Restore a Rerank Model

Add the rerank model configuration in your config.json file, then you'll be able to select it again.

Data Retention After Expiration

On the free plan, Knowledge Base data is cleared after 30 days of inactivity (no login). Apps are not affected. Paid plans automatically downgrade to the free plan upon expiration.

Too Many Results Interrupt Answers

FastGPT calculates the maximum response length as:

Max Response = min(Configured Max Response, Max Context Window - History)

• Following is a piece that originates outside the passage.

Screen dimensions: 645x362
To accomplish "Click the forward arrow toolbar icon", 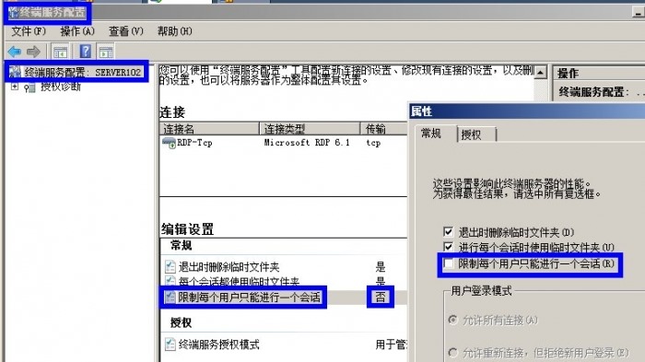I will click(x=33, y=52).
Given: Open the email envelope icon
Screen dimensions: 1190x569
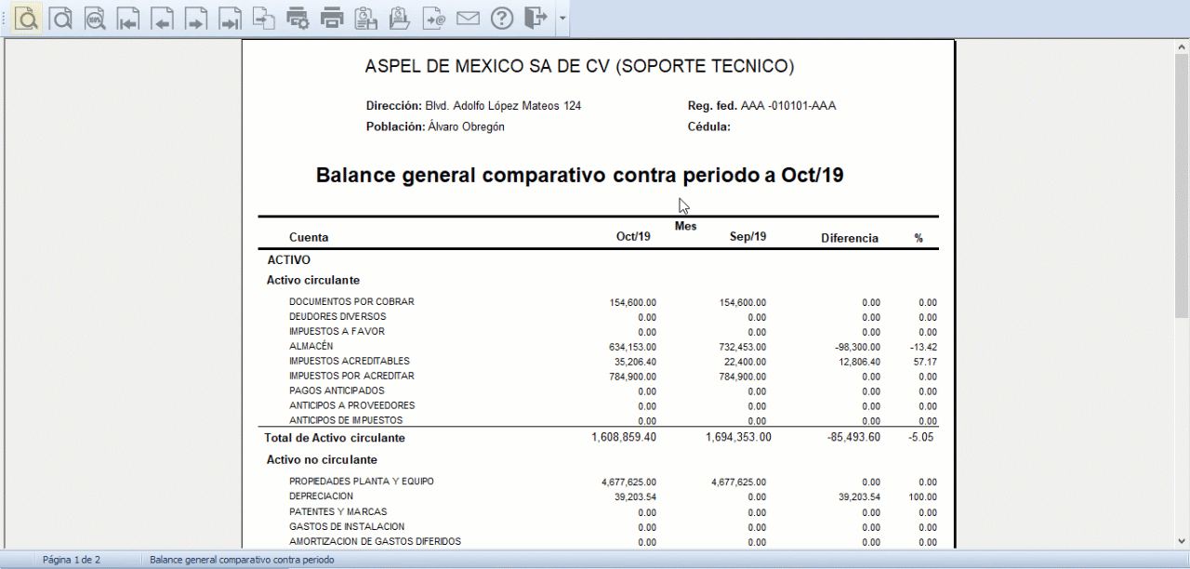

For example, with an 18K context model, input + output share the same window. As output grows, available input shrinks.

To fix this:

  1. Check your configured max response (response limit) setting.
  2. Reduce input to free up space for output — specifically, reduce the number of chat history turns included in the workflow.

Where to find the max response setting:

For self-hosted deployments, you can reserve headroom when configuring model context limits. For example, set a 128K model to 120K — the remaining space will be allocated to output.

Chat History Context Limits

FastGPT calculates the maximum response length as:

Max Response = min(Configured Max Response, Max Context Window - History)

For example, with an 18K context model, input + output share the same window. As output grows, available input shrinks.

To fix this:

  1. Check your configured max response (response limit) setting.
  2. Reduce input to free up space for output — specifically, reduce the number of chat history turns included in the workflow.

Where to find the max response setting:

For self-hosted deployments, you can reserve headroom when configuring model context limits. For example, set a 128K model to 120K — the remaining space will be allocated to output.